Whether from the left of the right, any analysis of the rise of the Islamic State that does not acknowledge the critical role played by Iran is incomplete—as incomplete as a discussion of the Afghanistan war that does not discuss the roles of Pakistan and India. IS would not exist without the regional maelstrom caused by Iran’s policies. Tehran dispatched Hezbollah and the Iranian Revolutionary Guard Corps to prop up Assad in 2012, perpetuating a war in Syria that served as a vital recruitment tool for IS. Obama reportedly assured Khamenei in one of his letters that the U.S. military would not target Assad in its fight against IS, further solidifying an Iranian-backed order in the Middle East that will only invite a more aggressive response from IS and other Sunni jihadists. Iraq is still grappling with the legacy of Iran’s former ally Maliki, whose sectarian rule allowed IS to gain a foothold in the country and left the Sunni tribes to choose between two oppressors.

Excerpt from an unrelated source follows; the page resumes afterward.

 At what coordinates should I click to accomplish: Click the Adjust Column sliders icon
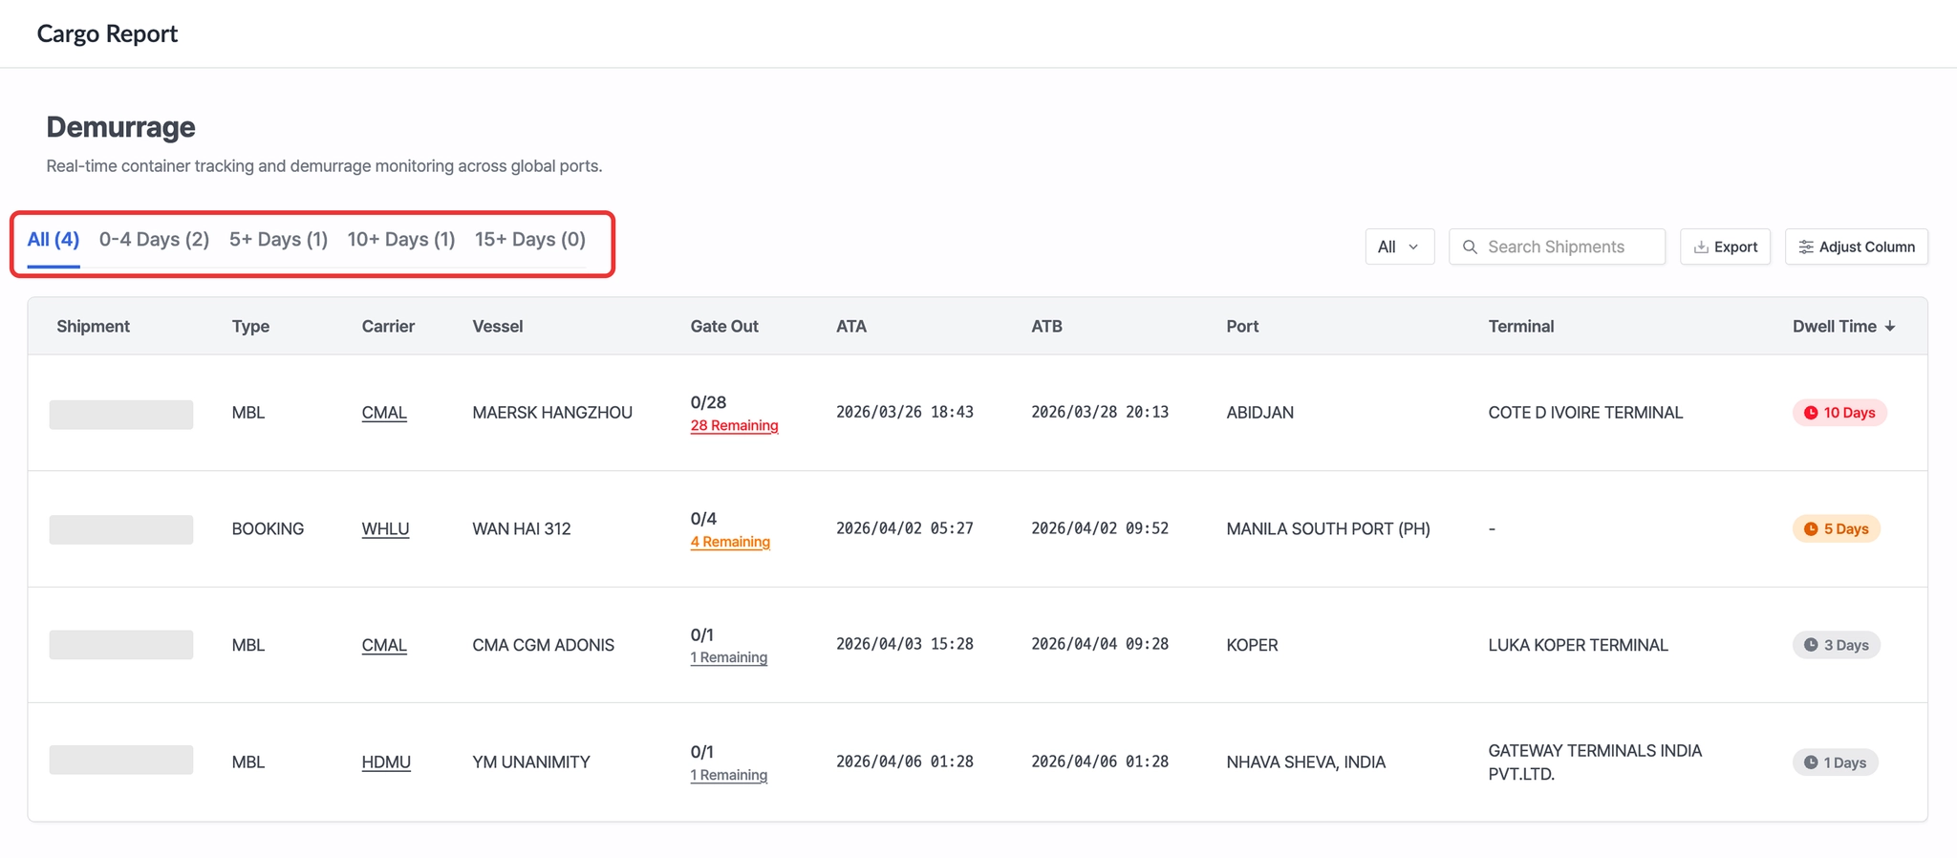tap(1805, 247)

The methods for eradicating the Islamic State and suppressing the regional ambitions of the mullahs in Tehran do not have to be mutually exclusive. By sending and maintaining a stabilization force in Iraq to boost our allies (and leaving the current one in Afghanistan), U.S. troops can help push back IS and deter Iran. Rather than picking our battles between Sunni and Shiite radicals, we need to fight both.